* [Requirements]
Return, word for word, the stretch of the Hurricane Irene phishing article below from "Hurricane Irene Leaves" through "an affected area.".

* [Text excerpt]
Hurricane Irene Leaves the Water Prime for Phishing
Hurricane Irene will come with a hefty price tag. According to Reuters, economic losses are expected to total more than $10 billion. Most of the costs will fall where you expect them to: infrastructure restoration, insurance claims, lost work time and flood damage. But some of the expenses are less obvious, and they could hit you hard, even if you don't live in an affected area.
One of these expenses is the cost of cybercrime resulting from phishing. You've probably heard of it. You find email in your inbox from an organization that seems to be reputable, asking a few questions or prompting you to provide some personal information. You provide the information, and before you know it, the scammer has used this information to compromise your bank or credit card accounts. Because phishing attacks are meant to trick you, even the savviest computer users can become phishing victims.
Hurricanes like Irene are prime times for phishers to start attacking. In fact, they are so prevalent that the Department of Homeland Security sent out a phishing alert right before Hurricane Irene hit. During highly-publicized natural disasters, people check their computers more often, looking for pictures and waiting for news. People in the affected regions use social networking tools to get messages to family and friends. Public officials and credit card companies, who are often able to shut down phishing sites quickly, have more important responsibilities on their plates. As a result, these sites stay online longer than they normally would.
Here's how scammers can trick you into responding to phishing attempts during natural disasters--and how to make sure you don't get scammed.
- Don't let your curiosity get the best of you. Don't open up email attachments or click on links in your email, even when the subject lines make you hungry for more. Phishers prey on your curiosity. That email that appears to be a news article or series of hurricane-related photographs could actually be a phishing attack. Get your news and photos directly from the Internet by doing a search and for information from reputable news sites.

* [Collected material]
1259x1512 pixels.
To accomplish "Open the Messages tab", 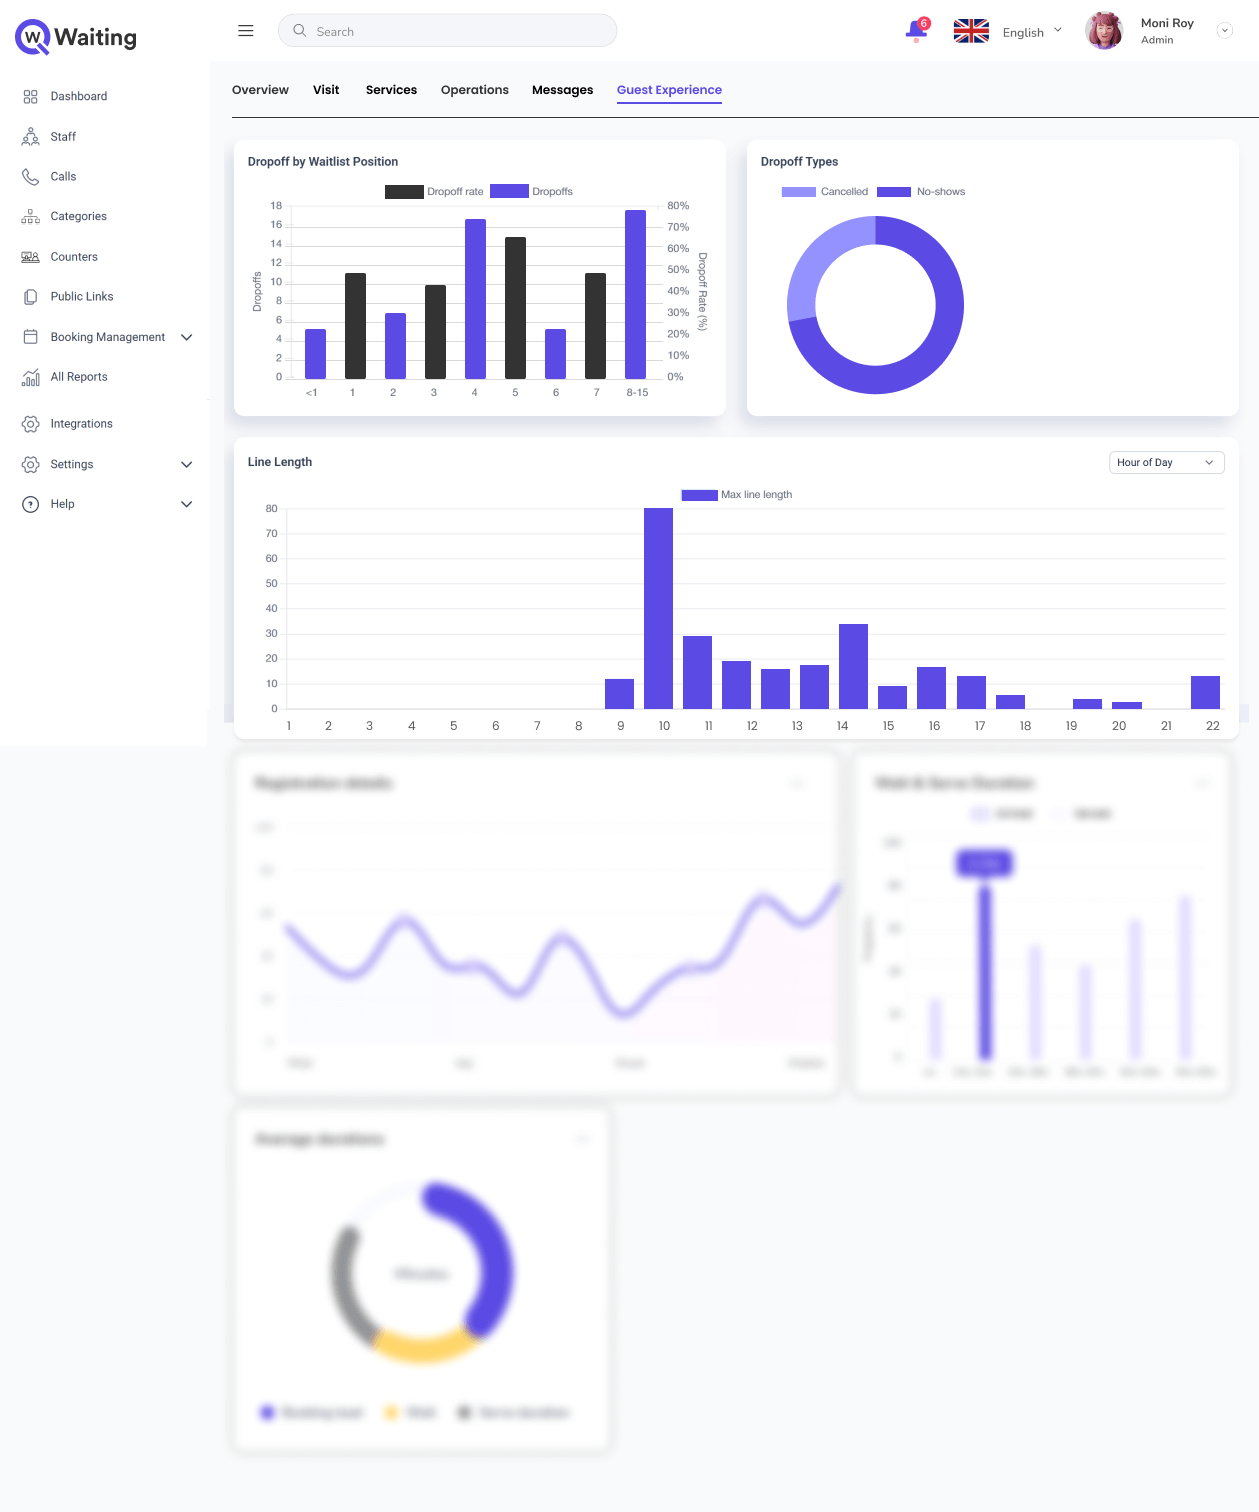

* [Written solution]
Hurricane Irene Leaves the Water Prime for Phishing
Hurricane Irene will come with a hefty price tag. According to Reuters, economic losses are expected to total more than $10 billion. Most of the costs will fall where you expect them to: infrastructure restoration, insurance claims, lost work time and flood damage. But some of the expenses are less obvious, and they could hit you hard, even if you don't live in an affected area.